Re: BUG #15795: ERROR: could not find pathkey item to sort - Mailing list pgsql-bugs

From Tom Lane
Subject Re: BUG #15795: ERROR: could not find pathkey item to sort
Date
Msg-id 26224.1557429860@sss.pgh.pa.us
Whole thread Raw
In response to Re: BUG #15795: ERROR: could not find pathkey item to sort  (Tom Lane <tgl@sss.pgh.pa.us>)
List pgsql-bugs
I wrote:
> Now, how is that happening given that convert_subquery_pathkeys
> is specifically checking that the column is emitted by the subquery?
> The reason is that *it's checking the wrong thing*.  It's looking
> at what the native output of the subquery is, not at what the
> SubqueryScan that we're going to stack atop it will produce.
> ...
> I haven't decided what to do about this.  The minimally invasive
> fix would be to teach convert_subquery_pathkeys that it can't emit
> anything not listed in rel->reltarget.  That seems like it might
> lose useful information, though perhaps the consequences are minimal
> given how hard it is to hit this bug.

I concluded that that should be a reasonable fix.  The outer query
doesn't really have any use for sort keys that are not relevant to
either mergejoins or sorting/grouping, and in either of those cases
the sort keys would have been seen to be needed above the scan level
so they'd be included in the reltarget list.

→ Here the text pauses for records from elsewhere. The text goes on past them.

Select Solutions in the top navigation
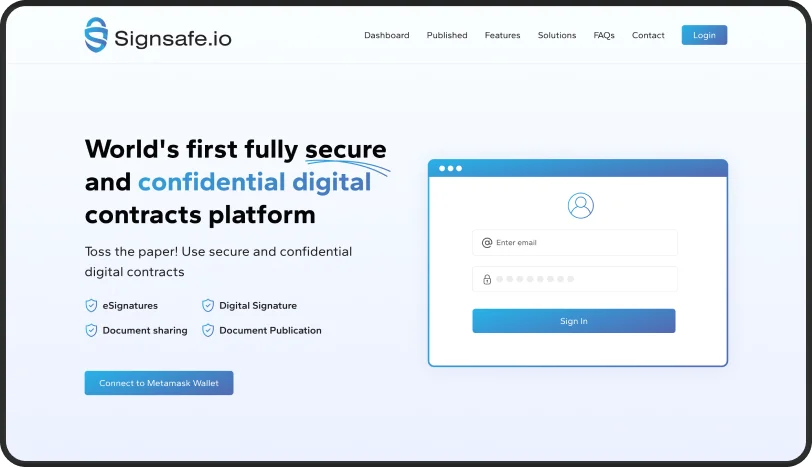812x467 pixels. pos(557,35)
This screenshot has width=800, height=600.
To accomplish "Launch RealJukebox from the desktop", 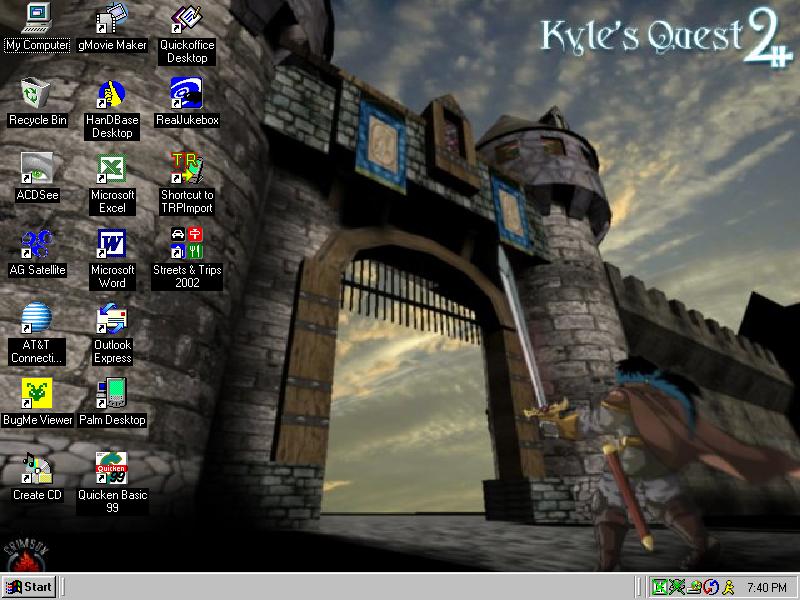I will pos(187,94).
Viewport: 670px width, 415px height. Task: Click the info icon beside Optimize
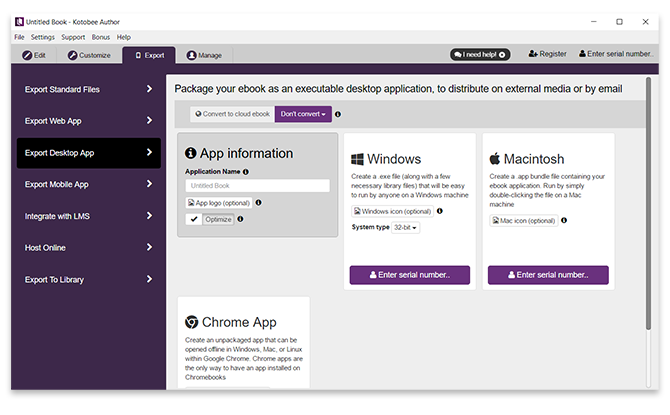pyautogui.click(x=245, y=219)
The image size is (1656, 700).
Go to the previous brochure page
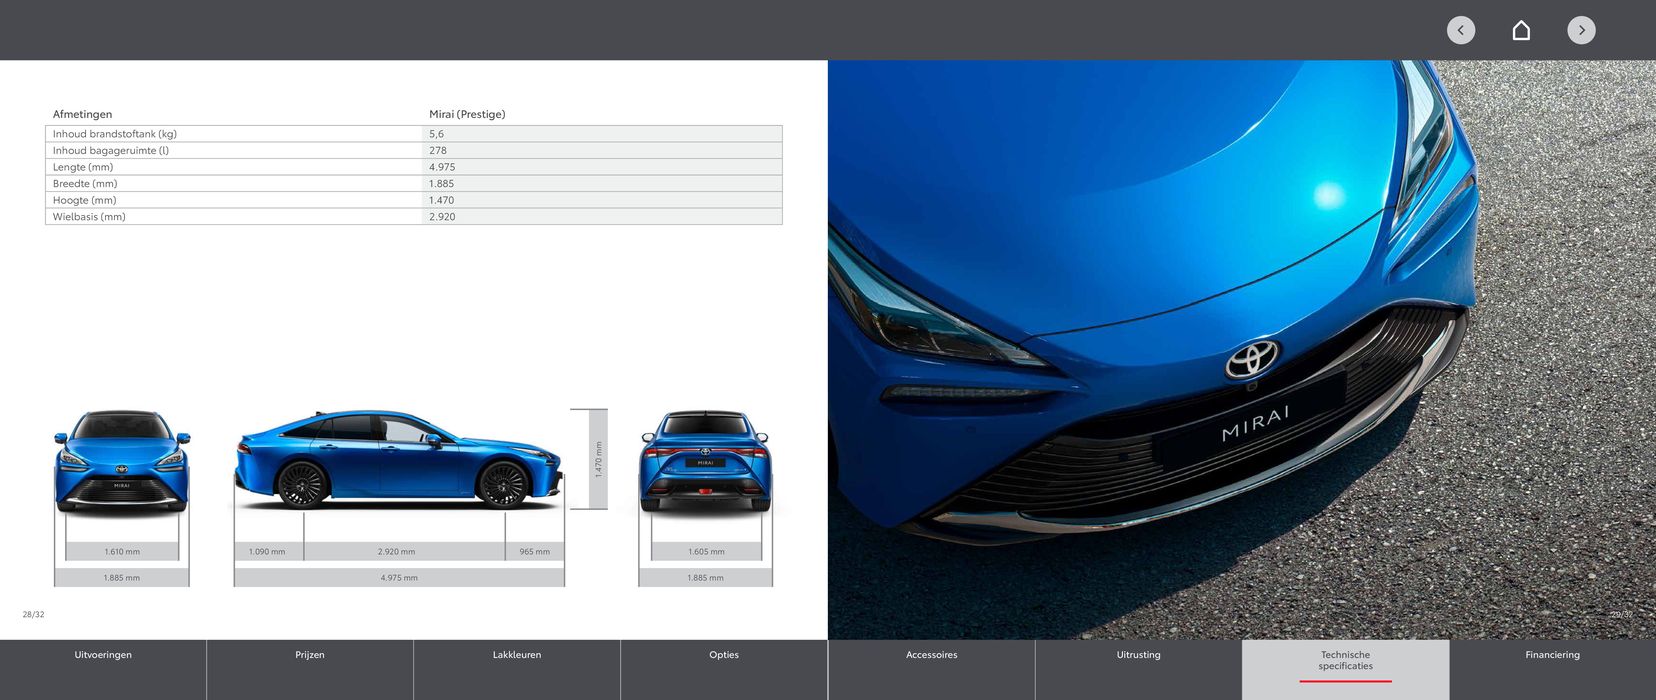(1460, 30)

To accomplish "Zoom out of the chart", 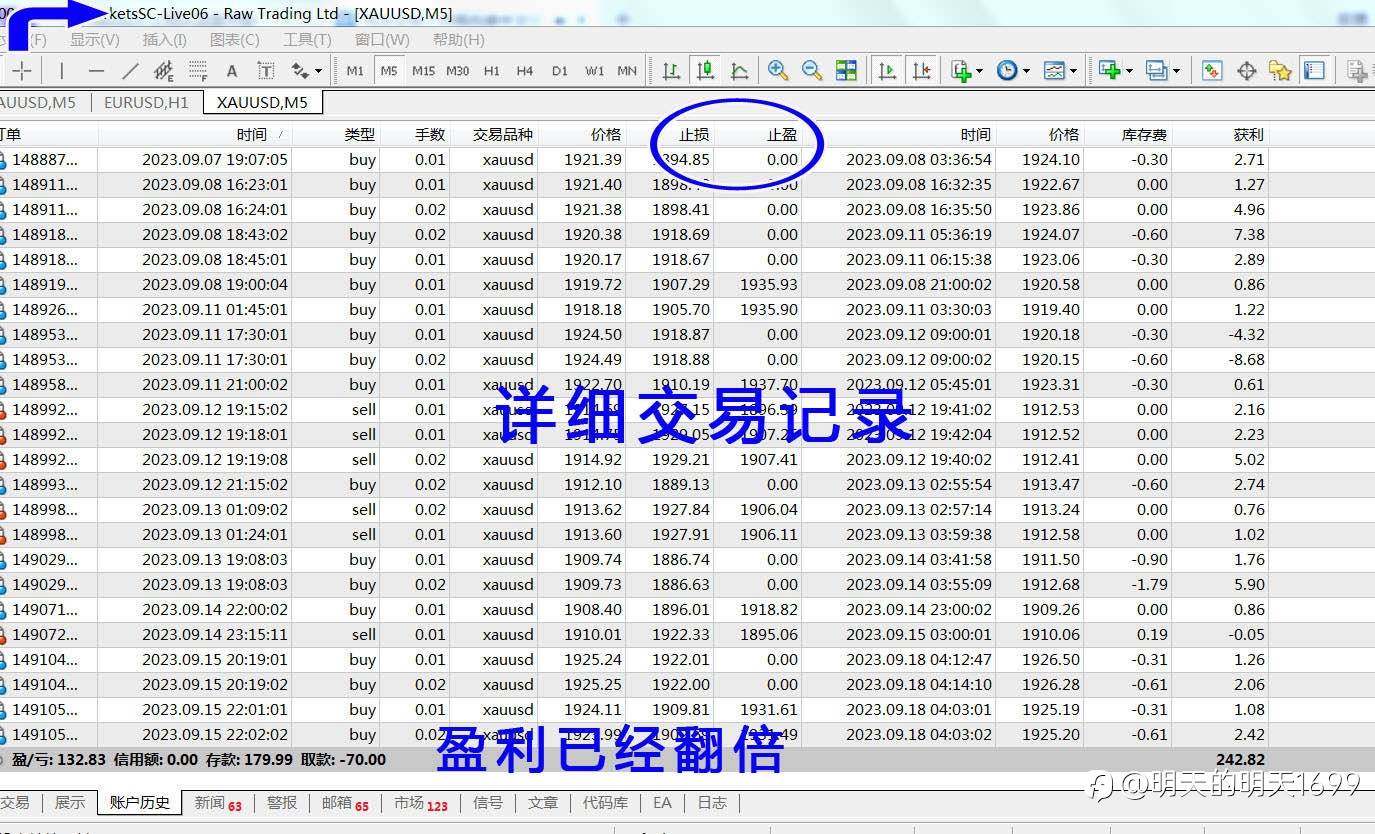I will 812,70.
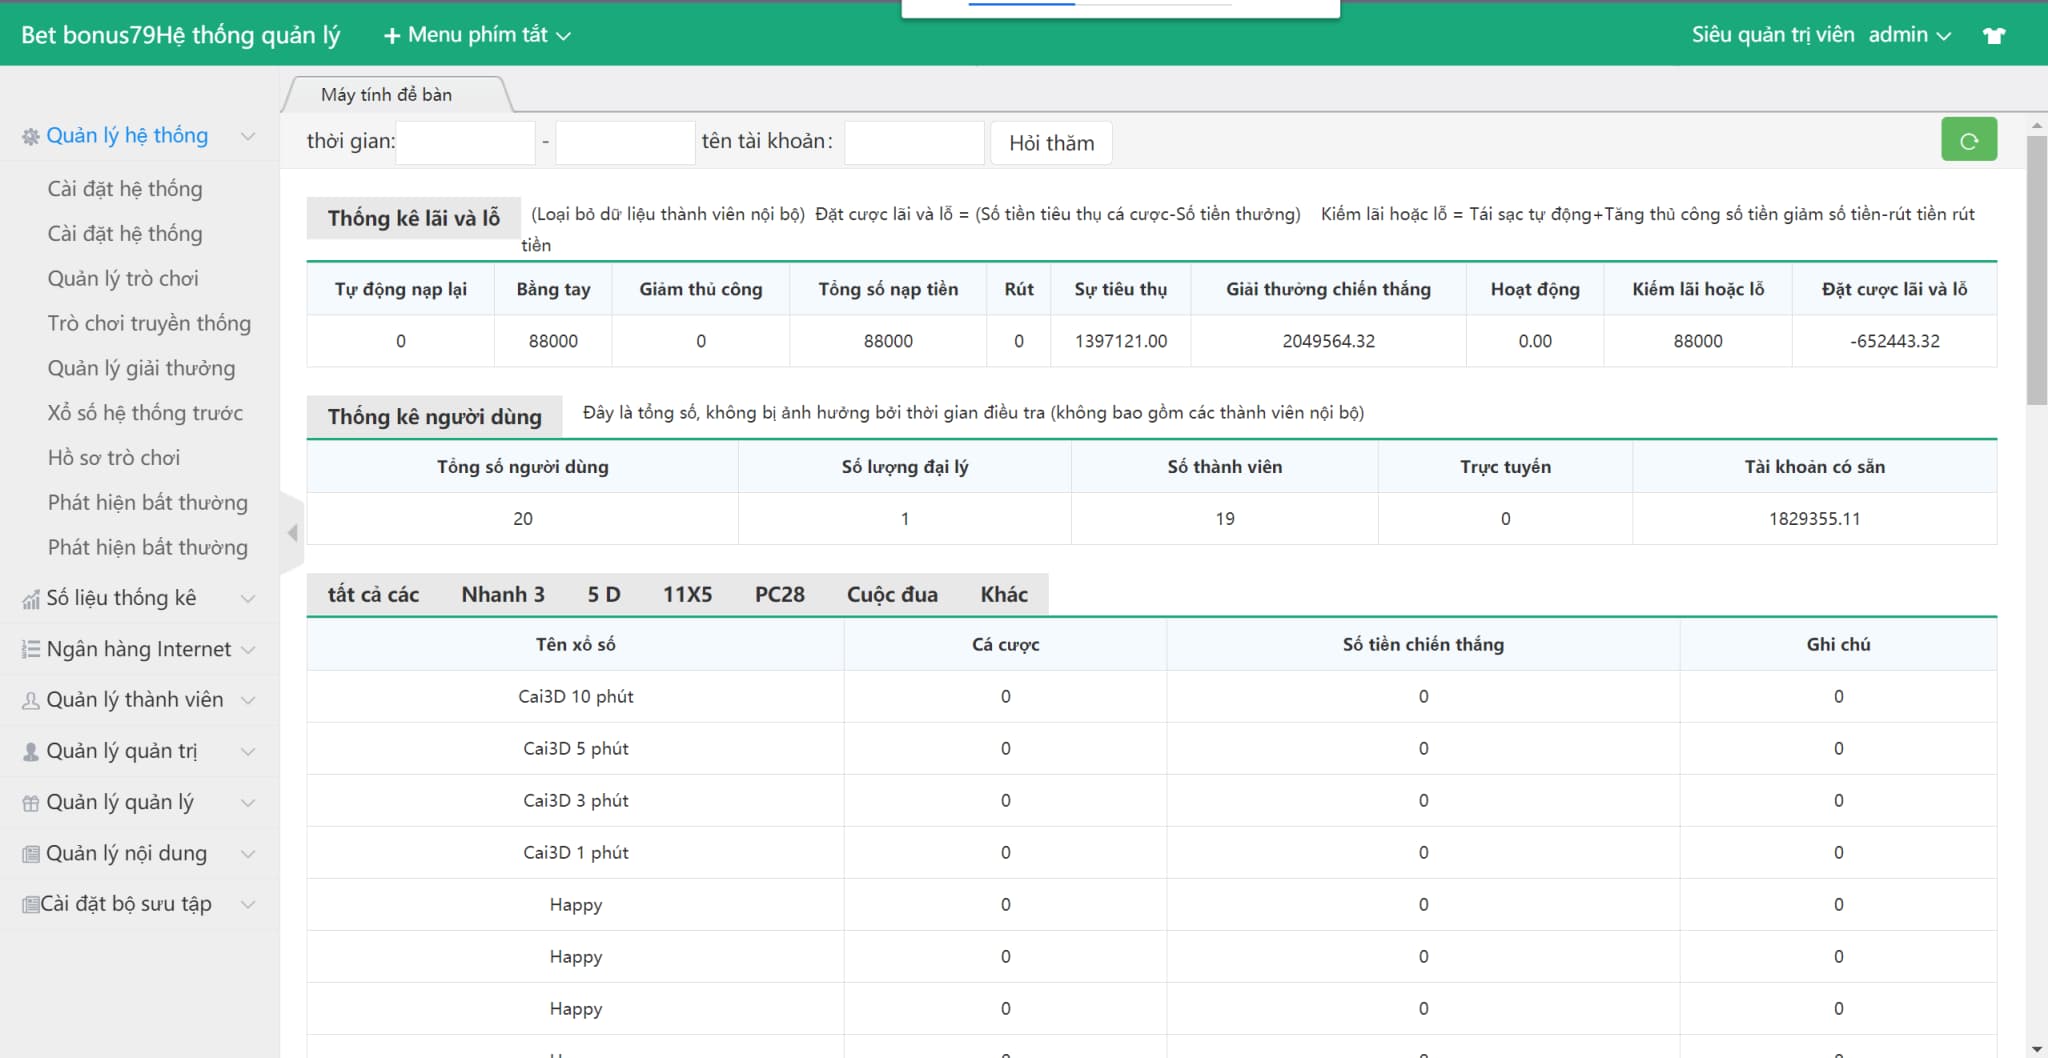Screen dimensions: 2048x1058
Task: Click the gear icon beside Quản lý hệ thống
Action: [x=31, y=137]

Hence, attached is a draft patch for that part against v10.  (I started
there since we don't have a test case to show this bug in HEAD.)
I realized that the existing tests for !resjunk are just a half-baked
version of "is the column available in the outer query", so I folded
those into the improved checks.

Notice that with this in place, we don't get the funny extra
sort key in the MergeAppend, since convert_subquery_pathkeys doesn't
try to create that pathkey.  That's good for plan quality I guess
but it means that we have no live test case for the bug in
create_merge_append_plan --- which is still a bug nonetheless.

Anyway, I plan to go ahead with applying the combination of these
fixes.  If we find better test cases we can add them later, but
right now I'm not that hopeful about that.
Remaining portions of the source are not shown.